The Motley Fool

Take Action: 1 Easy Strategy to Generate Yield From Non-Dividend Stocks

Feeling fearful about holding on to high growth, high valuation stocks when the market is heading down? Or are you interested in generating yield from these stocks instead of simply watching the stock price fluctuate? By using a covered call strategy on your shares, you can earn a little income while you wait.

Choose your shares carefully

There are a few ways to mitigate the downside on the stock. The most important is to choose a stock that you want to hold for the long run. Although the covered call might force you to sell, you should feel comfortable enough with the stock to hold it over an extended period of time. This way, you won’t be tempted to panic close out your position should a stock fall. In fact, you may decide to add more shares as the price decreases.

Companies that you have been waiting for, especially non-dividend payers like Spin Master Corp. (TSX:TOY), are great examples of potentially covered calls. Spin Master has come down around 20% in price since its highs in the summer. This has had the effect of reducing its price to earnings ratio to a trailing P/E of around 19 times trailing earnings.

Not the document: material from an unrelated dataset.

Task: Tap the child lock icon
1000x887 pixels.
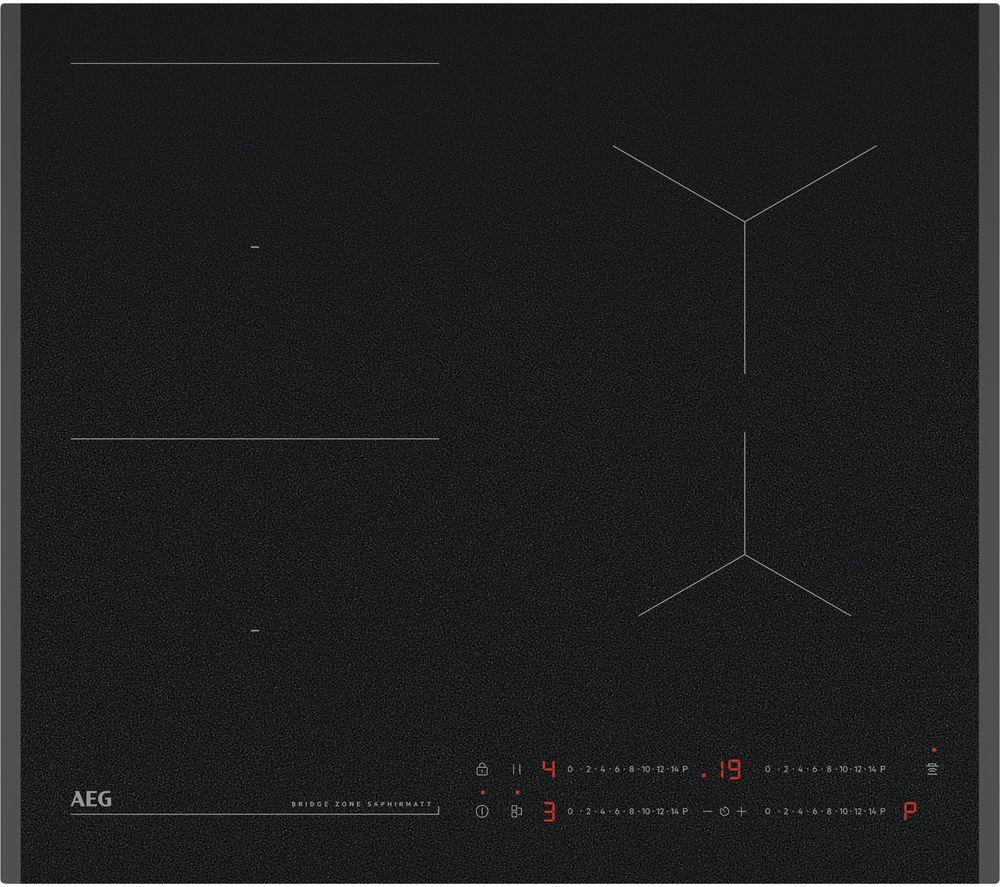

This essentially debt-free, growing company has the potential for long-term growth. In the third quarter of 2018, Spin Master increased its revenue by 2.3%. Its free cash flow was also positive, up 3% over the same time period. These numbers signify a healthy company ready for a long-term investor to enter a position.

Overload your position

What I mean by this is that you want to own more shares than those upon which you write covered calls. Since you will be forced to sell once the shares exceed the strike price (a situation which may occur frequently if you pick excellent stocks), you will most likely want to own some shares that you will continue to hold no matter what.

If everything works out well, you should make some capital gains on both the covered call premiums and the stocks that are sold. These capital gains may eventually pay for the stock you intend to hold for the long haul.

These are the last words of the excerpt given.